Dr. Michaëlsson also noted that some previous studies have shown a similar relationship between calcium supplements and a higher risk for CVD but were not powered to look at mortality and did not assess the amount of dietary intake of calcium.
He advised that one should not make recommendations on the basis of a single study, but emerging evidence suggests caution about high calcium intake. He also noted that a meta-analysis of randomized trials has shown that calcium supplementation actually increased the rate of hip fracture. "My present recommendation is to avoid calcium supplement use if you have a normal varied diet," he said.
Commenting to Medscape Medical News by email, John Cleland, MD PhD, professor of cardiology at Hull York Medical School in Kingston-upon-Hull, United Kingdom, called the study results "extremely complex...with rather weak findings." He pointed out that in the study there were few patients or events in the group with high calcium intake (n = 1241; 2%), and the events were confined to those women taking supplements (total events, n = 23, of which 16 occurred among women taking any form of calcium supplement).
Women with calcium intakes greater than 1400 mg/day who were taking calcium tablets had an adjusted all-cause mortality rate of 2.57 (95% CI, 1.19 - 5.55) compared with 1.17 (95% CI, 0.97 - 1.41) among women who had similar daily intakes but were not taking supplements. "So, it's not the diet but the pills that are the problem," Dr. Cleland concluded, which is essentially in agreement with what Dr. Michaëlsson said.
Dr. Cleland raised the issues of what else may have been in the calcium pills and why the women were taking them; for example, if they had chronic kidney disease or osteoporosis. He said the article did not provide such information but just referred to a previous paper.

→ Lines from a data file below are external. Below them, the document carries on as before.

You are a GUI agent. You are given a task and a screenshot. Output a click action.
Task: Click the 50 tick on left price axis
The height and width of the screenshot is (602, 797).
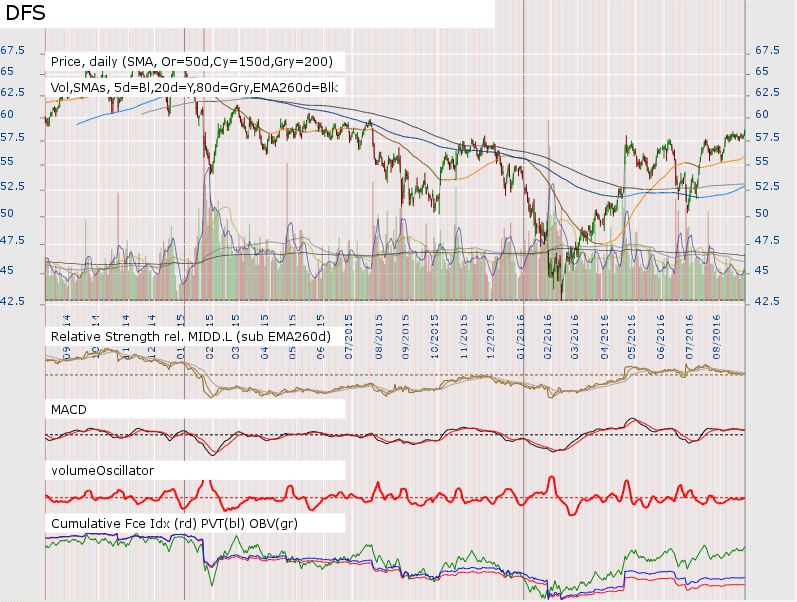[7, 214]
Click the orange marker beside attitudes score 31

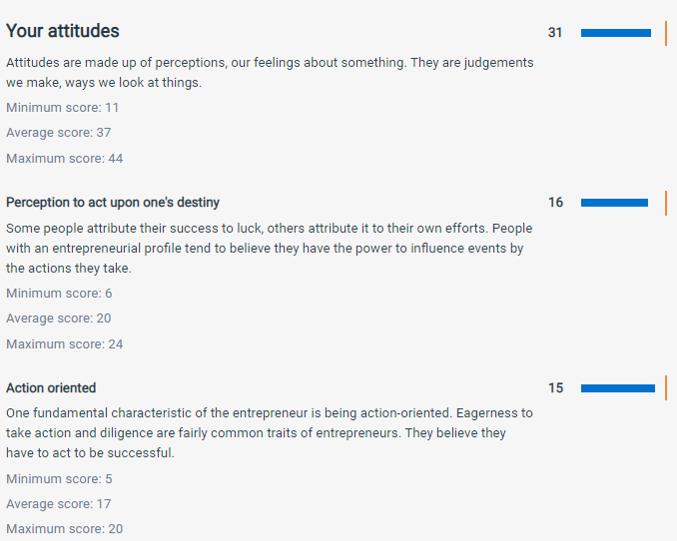[666, 33]
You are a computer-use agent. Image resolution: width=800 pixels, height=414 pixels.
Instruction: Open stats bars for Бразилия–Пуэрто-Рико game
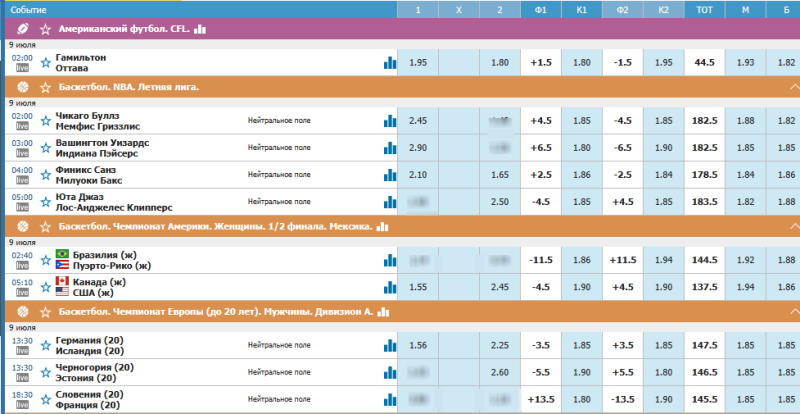tap(389, 260)

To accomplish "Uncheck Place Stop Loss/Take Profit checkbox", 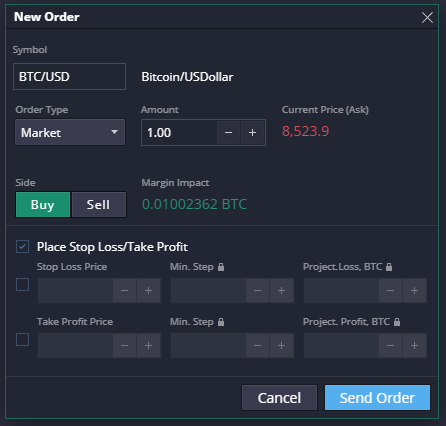I will 22,247.
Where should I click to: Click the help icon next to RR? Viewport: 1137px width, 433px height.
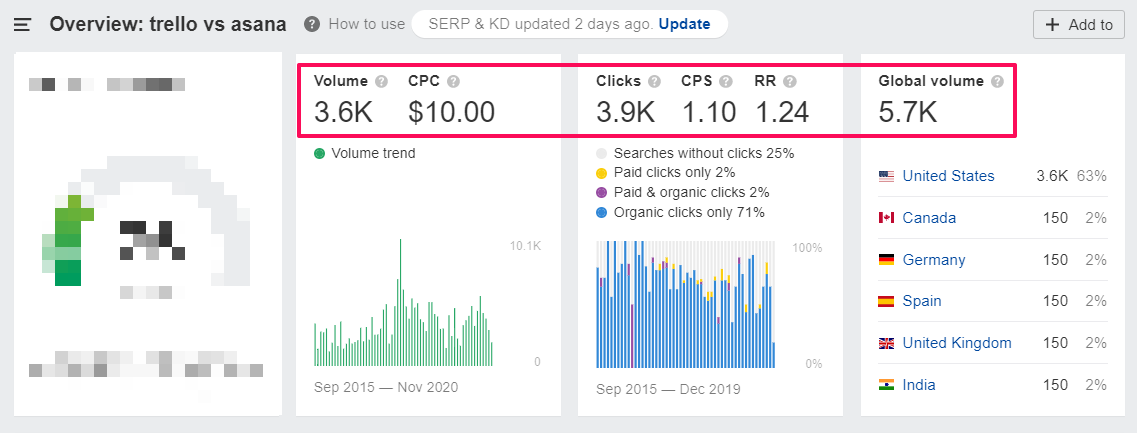point(790,81)
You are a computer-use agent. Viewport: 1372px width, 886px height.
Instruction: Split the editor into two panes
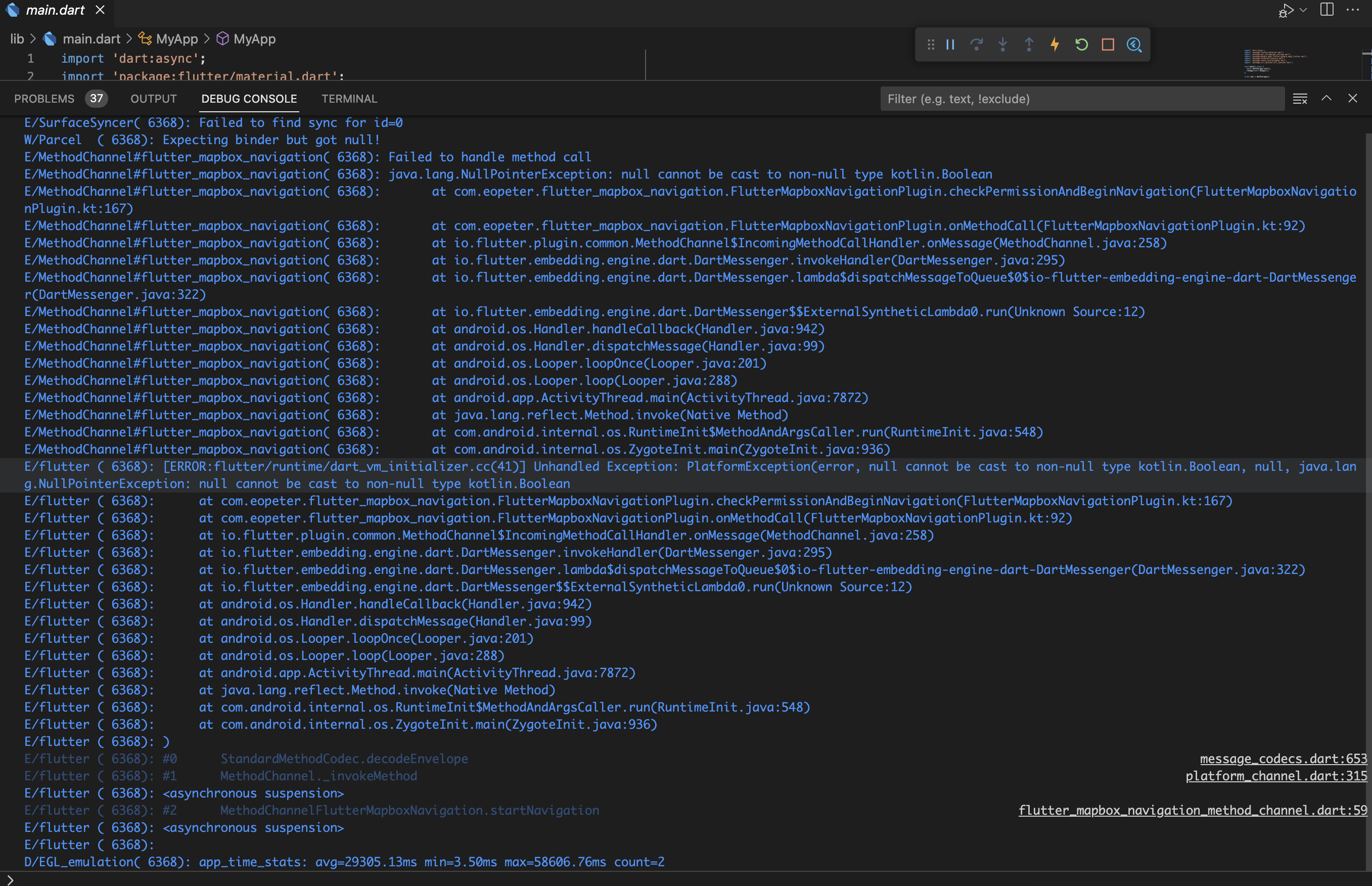pyautogui.click(x=1327, y=10)
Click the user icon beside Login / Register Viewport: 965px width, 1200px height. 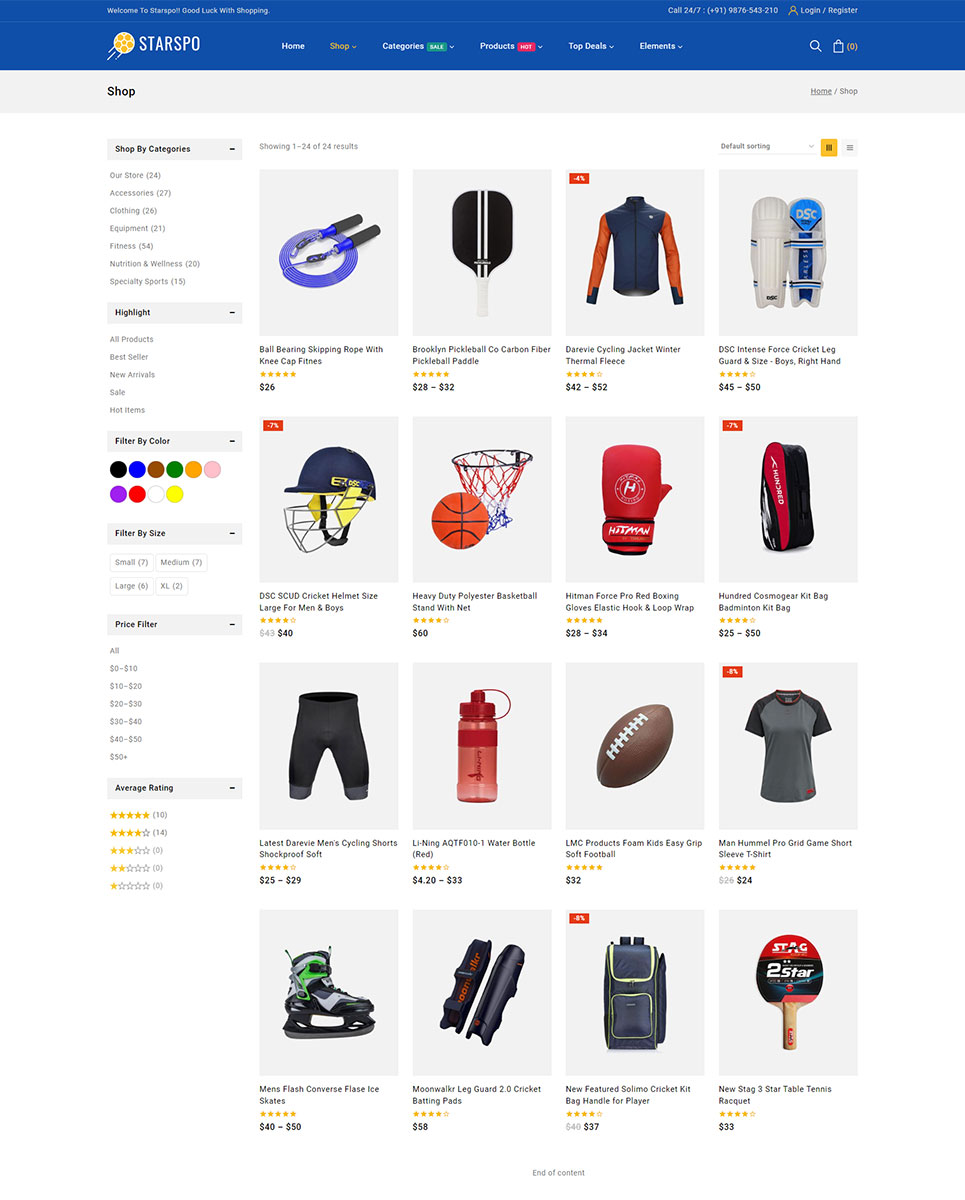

He also pointed out that calcium tablets "have not been shown to reduce fracture rates or improve any other patient outcome that I know of." He recommended that people stop taking calcium supplements "until efficacy/safety is shown," and that this advice "should definitely include those taking them for osteoporosis and should perhaps include those taking them for [chronic kidney disease]." His recommendation? "Having a healthy balanced diet and avoiding water filters that reduce calcium in drinking water is probably best."
This study was supported by the Swedish Research Council. The authors and Dr. Cleland have disclosed no relevant financial relationships.